In summary, the memory performance of four ARM SoC-based development boards was evaluated using three separate memory benchmarks. Of the four boards, the Cortex-A15r3p3 NVIDIA TK1 — the newest SoC design — was the best both in terms of sustained memory bandwidth and cache latency, reaching 6.4 GB/s for the former. Throughput-oriented workloads are thus unlikely to saturate memory, particularly for tasks which are more computationally complex than the STREAM benchmark. Although bandwidth efficiency for the newest board is lower than for the second-newest board, the general improvement in memory performance of the newer SoC designs displayed by these benchmarks suggest that memory performance will continue to improve in the near future. This suggests that ARM-based SoCs are viable candidates for use in HVC.

# References

- *Ang, J. A., Barrett B. W., Wheeler K. B., Murphy R. C.* 2010. Introducing the graph 500. No. SAND2010-3263C (Albuquerque, NM: Sandia National Laboratories).
- Aroca R. V., Gonçalves L. M. G. Towards green data centers: A comparison of x86 and ARM architectures' power efficiency // Journal of Parallel and Distributed Computing. — 2012. — 72. — P. 1770–1780.
- *Bingmann, T.* pmbw Parallel Memory Bandwidth Benchmark/Measurement. 2013. Retrieved from: http://panthema.net/2013/pmbw/
- *Cox, M.* The development of a general purpose Processing Unit for the upgraded electronics of the ATLAS detector Tile Calorimeter, *SAIP 2014.* 2014 (submitted).
- *Dongarra, J., Heroux M. A.* 2013. Toward a new metric for ranking high performance computing systems. No.
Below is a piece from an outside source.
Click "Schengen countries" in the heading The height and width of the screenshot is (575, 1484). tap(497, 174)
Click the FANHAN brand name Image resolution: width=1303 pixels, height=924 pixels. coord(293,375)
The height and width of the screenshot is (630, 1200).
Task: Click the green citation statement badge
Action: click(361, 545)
SAND2013-4744 312 (Albuquerque, NM: Sandia National Laboratories).

Larson, M. G. Analysis of variance // Circulation. — 2008. — 117.1. — P. 115–121.
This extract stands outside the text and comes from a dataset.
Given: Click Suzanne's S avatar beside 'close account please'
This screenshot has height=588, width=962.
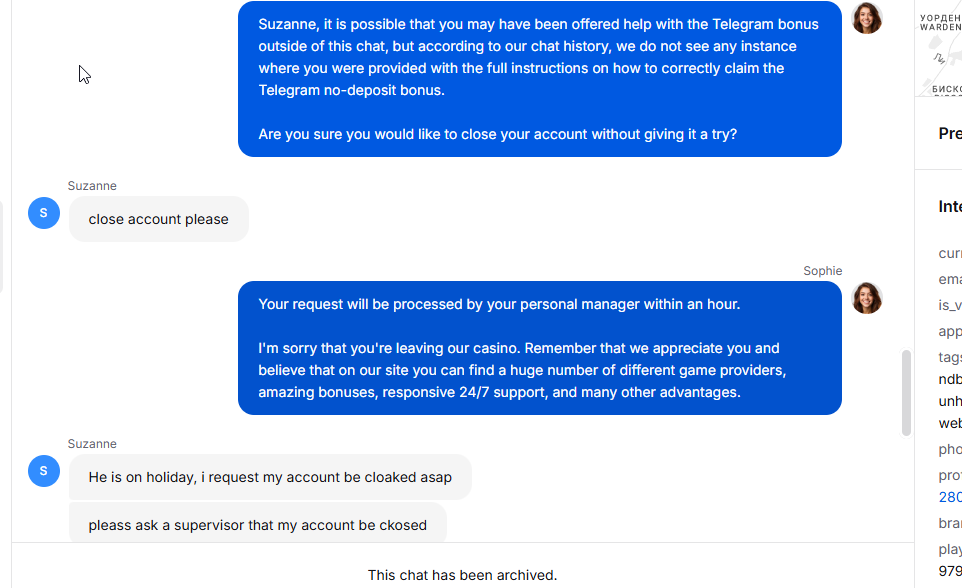Looking at the screenshot, I should (44, 213).
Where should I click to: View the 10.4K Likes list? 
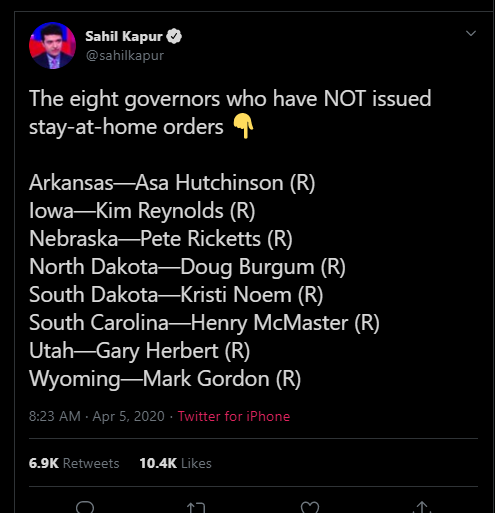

- Manyika, J., Chui M., Brown B., Bughin B., Dobbs R., Roxburgh C., Hung Byers A. 2011. Big data: The next frontier for innovation, competition and productivity. (New York City, NY: McKinsey Global Institute).
- Zhan, J., Zhang L., Sun N., Wang L., Zhen J., Luo C. High volume throughput computing: Identifying and characterising throughput oriented workloads in data centers // Parallel and Distributed Processing Symposium Workshops & PhD Forum (IPDPSW), 2012 IEEE 26th International. — 2012. — P. 1712–1721.